A friend’s wife once told him that he never speaks about any of his secrets. His reply was that he preferred it that way. While another friend told his wife to keep her secrets, while he keeps his after he was confronted by his wife that he doesn’t divulge certain information about his life.

These are just two instances in marriages were spouses have had heated exchanges about personal secrets. Most times, it is the wife that makes the move in this respect in inquiring about aspects of the man’s life she notices he doesn’t like talking about.

Ordinarily, secrets doesn’t have to be something sinister or uncouth here, but rather it could be an information that a spouse just wants to be remain hidden for whatever reasons.

The issue of secrets in marriages is embedded in the African culture, where in time past wives were not expected to ask certain questions of their husbands. 

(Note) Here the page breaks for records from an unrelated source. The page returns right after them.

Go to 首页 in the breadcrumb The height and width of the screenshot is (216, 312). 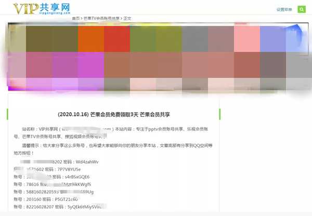pyautogui.click(x=76, y=18)

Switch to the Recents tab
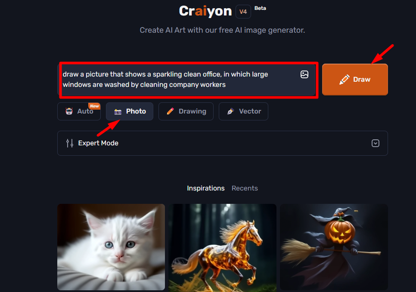pos(245,188)
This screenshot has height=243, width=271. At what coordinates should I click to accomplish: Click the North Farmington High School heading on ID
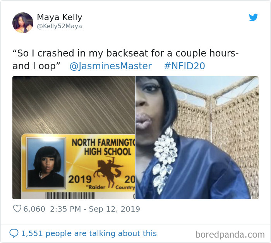103,147
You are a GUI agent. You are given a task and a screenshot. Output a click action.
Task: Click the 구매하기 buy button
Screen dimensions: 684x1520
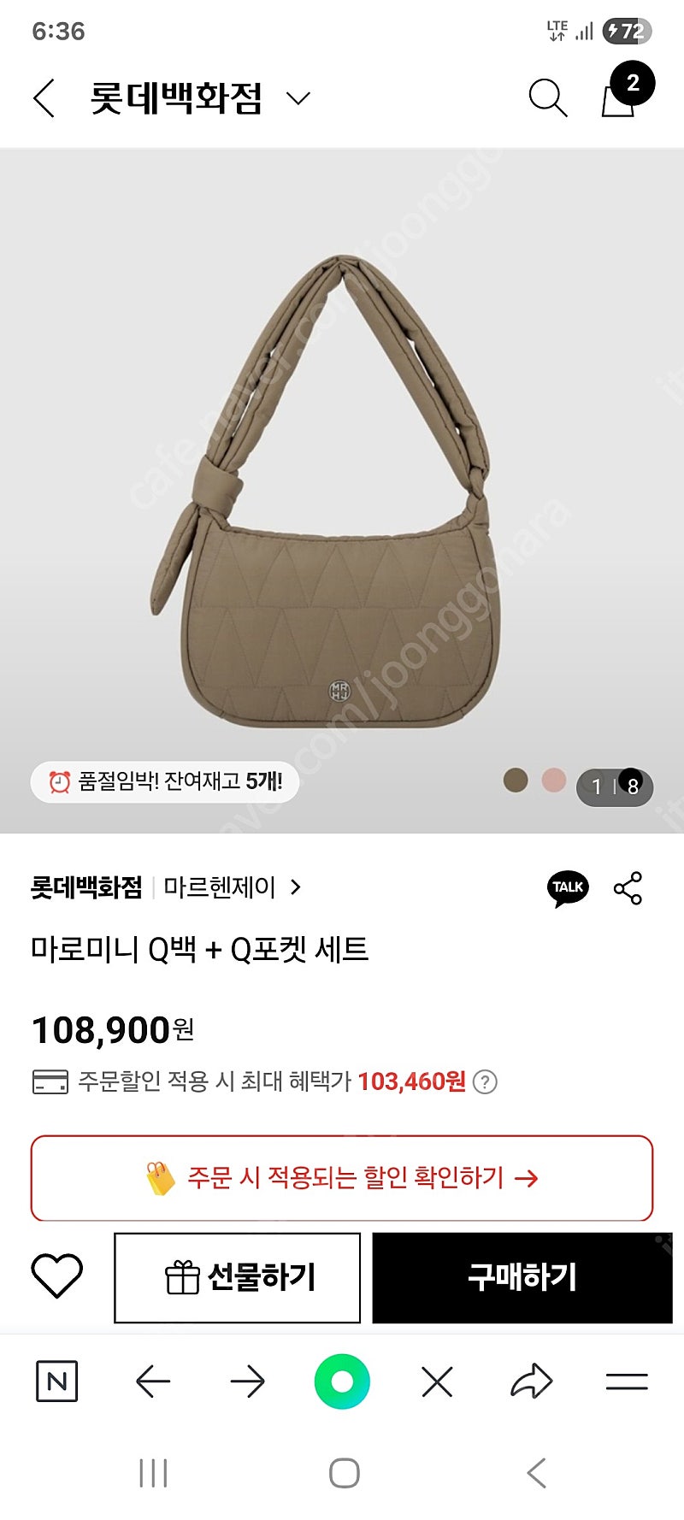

At the time, multi-cultural marriages were not common, and there were instances were both spouses did not even meet before marriage, rather it was the families that made the arrangement for one to meet the other most times in the city. 

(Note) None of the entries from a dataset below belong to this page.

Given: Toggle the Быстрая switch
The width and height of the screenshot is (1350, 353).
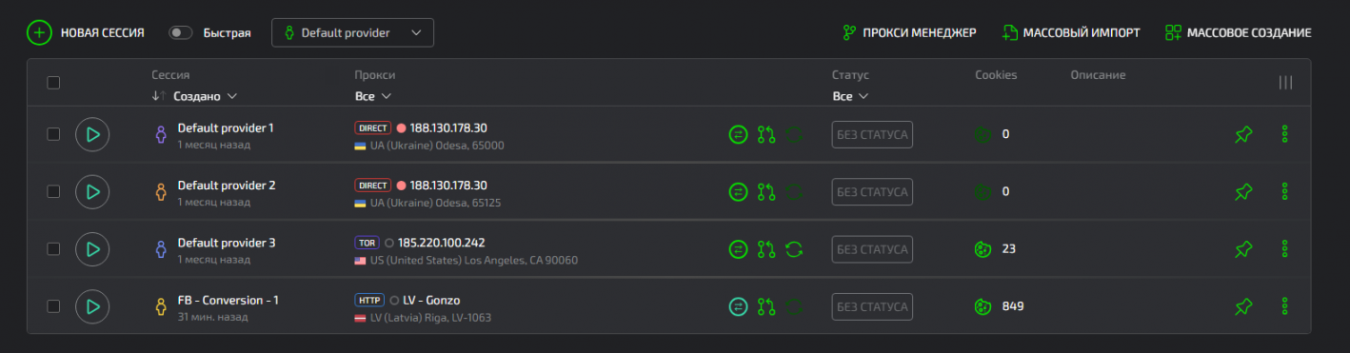Looking at the screenshot, I should [x=180, y=32].
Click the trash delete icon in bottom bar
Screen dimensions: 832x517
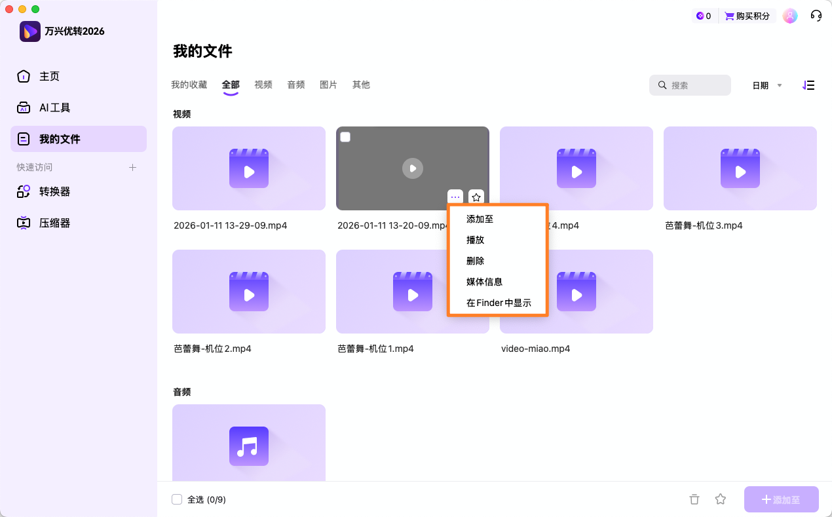(694, 499)
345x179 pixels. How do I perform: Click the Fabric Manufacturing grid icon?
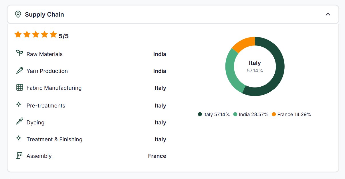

In such a culture, a wife seldom asked her husband certain questions. However, with the evolution of different cultures and the increased influence of Western values into several cultures, many wives are demanding to know more about aspects of their husband’s life that ordinarily a wife would not have thought of in time past.

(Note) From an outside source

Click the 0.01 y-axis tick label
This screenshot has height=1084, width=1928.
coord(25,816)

These issues have ended up causing friction and fostered an atmosphere where trust is at a low ebb in marriages.  

Yet, both spouses have secrets they would like to remain hidden, as there are certain aspects of their life they know would lead to problems if there are any revelations in respect of that area. 

However, often times, it is the events that have happened during the marriage, not before both spouses met that often leads to issues. 

For instances, most husbands prefer to not to tell their wives what they are doing for their family, as a wife that lacks the requisite understanding could suddenly feel he is doing more for his family than even her family. While also there are husbands who also don’t reveal any aspect of their work life to their wife like details of their take home pay and any other deals they are into.

For all intents and purposes, it is the kind of wife a man has that determines what he tells her in a marriage. There are understanding wives that take every information the way it is without giving it strands of interpretations. 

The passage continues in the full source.